• TO DO: Reproduce, word for word, the part of the forum discussion starting with "I might go back" and going on through "I7 Thing Creator?".

• SOURCE PASSAGE:
^^^^^^^^

Not saying it would be hugely successful. Not saying you could use it to write complete, complex games. (Not saying you couldn’t.) Just saying that maybe it would be useful for framing a game or ironing out the tricky bits.

I might go back through the forums to see what I can find about this archaic tool to which you make reference. It would have to be on a weekend during some heavy drinking, as I can’t think of a search function that I hate worse than this one. May try to bribe Google for some assistance.

Are you maybe thinking of Juhana’s I7 Thing Creator?

That’s a pretty good bet.

That’s something of a tautological problem: if the compiler could definitely know a punctuation mark was elided, then it didn’t need the punctuation mark to flag the spot in the first place.

Ah, I believe I was. Good memory.

Unless there was a lot of redundancy built into the syntax.

There may be programming languages designed to be redundant about syntax in a way that makes it easy to track down punctuation errors. However, I can’t think of any off-hand. (I6 isn’t one; neither is C, Python, Java… I remember my very first Pascal class, which was punctuated by repeated shrieks of “don’t put a semicolon before an ELSE!”)

^^^^^^^^

• DATASET EXCERPTS:

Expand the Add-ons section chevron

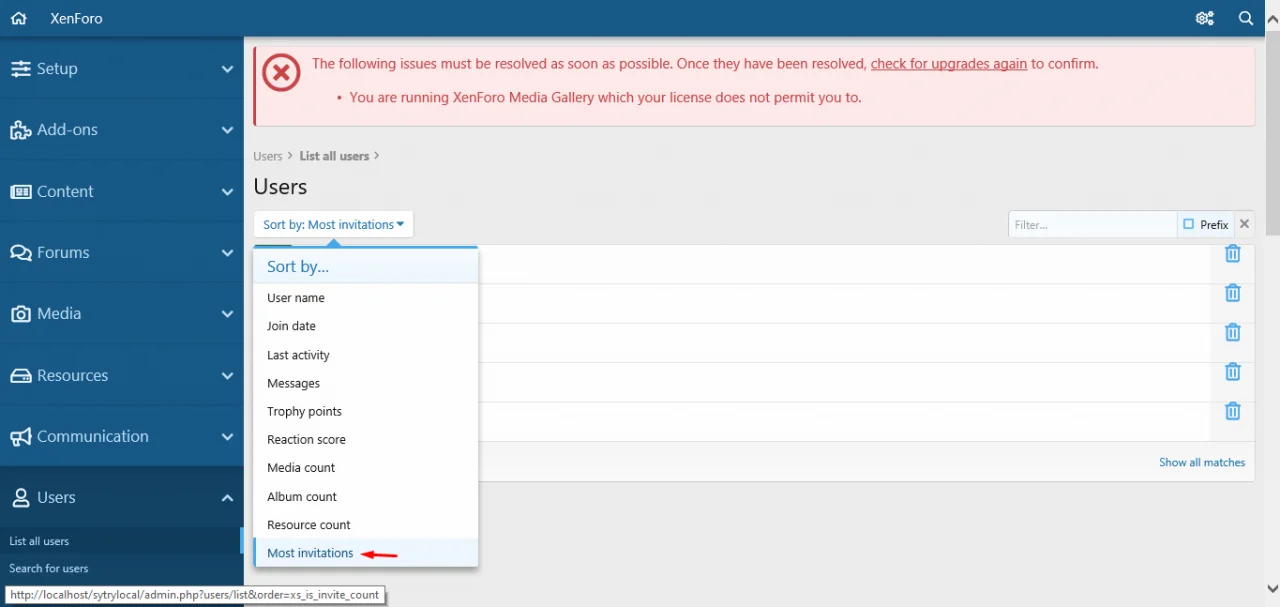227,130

^^^^^^^^

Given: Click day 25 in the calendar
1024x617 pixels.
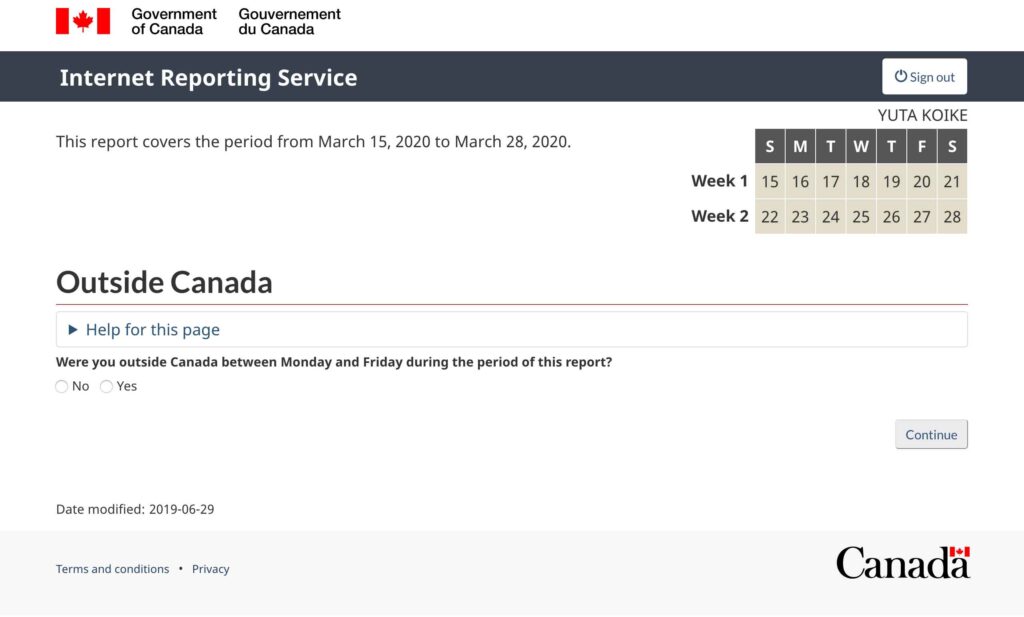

^^^^^^^^

• RIGHT ANSWER:
I might go back through the forums to see what I can find about this archaic tool to which you make reference. It would have to be on a weekend during some heavy drinking, as I can’t think of a search function that I hate worse than this one. May try to bribe Google for some assistance.

Are you maybe thinking of Juhana’s I7 Thing Creator?